L'ex segretario del Partito Comunista precisa di non voler abbandonare la battaglia politica, ma di voler proseguire il proprio percorso "senza ambiguità, compromessi e zavorre". "Non lascio il campo. Scelgo la coerenza", scrive Rizzo, sostenendo che un leader non possa restare legato a una sigla quando il progetto originario viene, a suo dire, "modificato e svuotato".

Nel suo intervento, Rizzo attacca apertamente alcune delle posizioni assunte all'interno di Democrazia Sovrana Popolare, affermando che non esistono più le condizioni per un percorso comune con chi avrebbe assunto posizioni "ambigue" su temi come globalizzazione, immigrazione, sicurezza e ruolo delle Forze dell'Ordine.

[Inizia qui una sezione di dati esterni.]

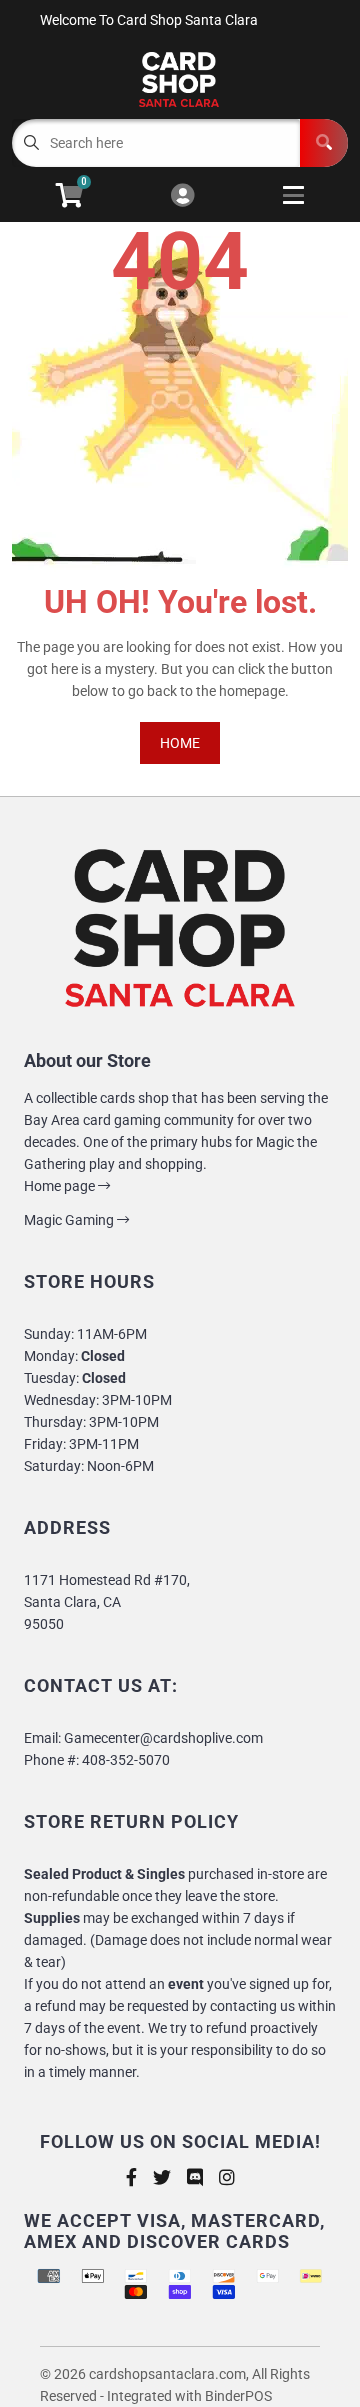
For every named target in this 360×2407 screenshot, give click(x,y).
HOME (180, 743)
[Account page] (182, 196)
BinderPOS (238, 2396)
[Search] (324, 143)
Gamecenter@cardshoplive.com (163, 1738)
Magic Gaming (70, 1220)
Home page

Il leader politico ribadisce la necessità di un controllo dell'immigrazione, sostenendo che le conseguenze dell'insicurezza ricadano soprattutto su lavoratori, anziani, donne e famiglie delle periferie. "Difendere i più deboli non è di destra. È giustizia sociale", afferma.

Non manca un duro attacco alle istituzioni sovranazionali e alle élite economiche. Per Rizzo il vero scontro politico è oggi "tra popolo ed élite, tra sovranità e globalizzazione, tra lavoro e speculazione", rilanciando la necessità di un'Italia "sovrana, libera, sicura e socialmente giusta", non subordinata "a Bruxelles, alla NATO e alla finanza internazionale".

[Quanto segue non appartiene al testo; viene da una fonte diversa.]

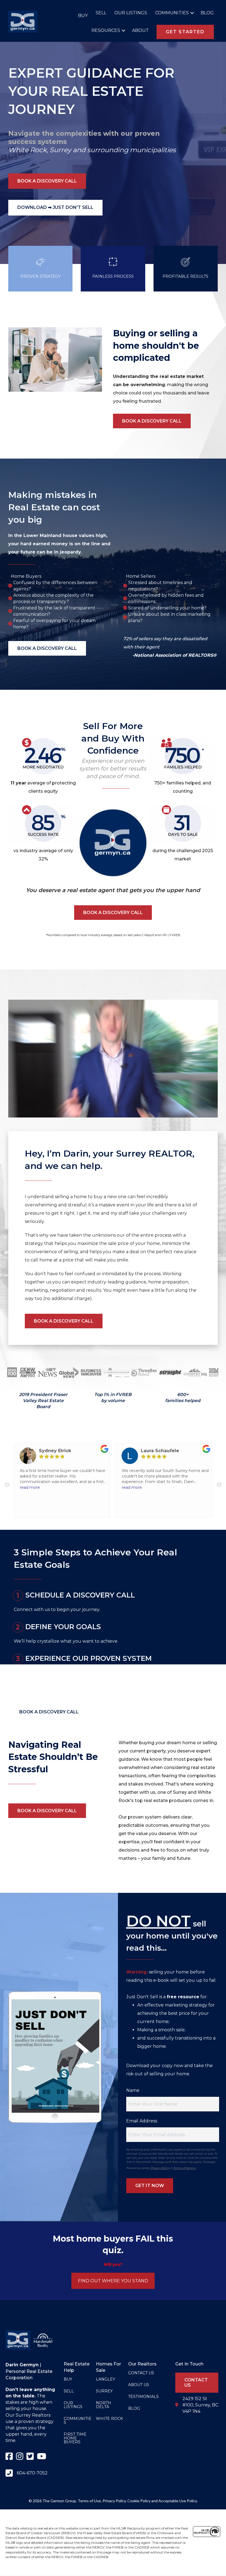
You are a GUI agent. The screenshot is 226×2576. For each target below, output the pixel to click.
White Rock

Nel finale del messaggio arriva anche un chiaro segnale politico per il futuro. Rizzo annuncia di voler ripartire con chi condivide la sua linea, non per difendere una sigla o una poltrona, ma per costruire "una vera alternativa popolare e nazionale". E chiude con uno slogan destinato ad aprire una nuova fase della sua attività politica: "Serve l'Italia del Domani".

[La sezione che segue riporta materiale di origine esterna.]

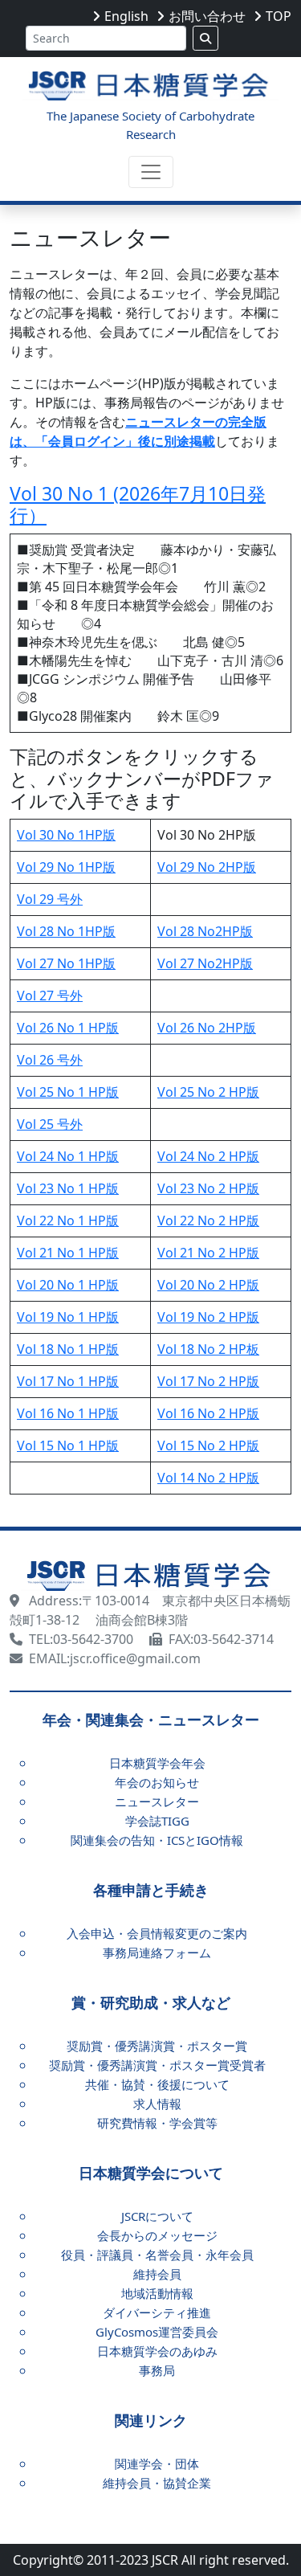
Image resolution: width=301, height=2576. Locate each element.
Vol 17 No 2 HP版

Resta ora da capire quale sarà la prossima mossa di Marco Rizzo. Tra le ipotesi che circolano negli ambienti politici c'è anche quella di un possibile dialogo con l'area sovranista guidata dal generale Roberto Vannacci. Al momento non ci sono conferme ufficiali, ma un'eventuale convergenza, pur destinata a far discutere, potrebbe nascere su temi come sovranità nazionale, critica all'Unione Europea, sicurezza e opposizione alla globalizzazione, aprendo un nuovo scenario nel panorama politico italiano.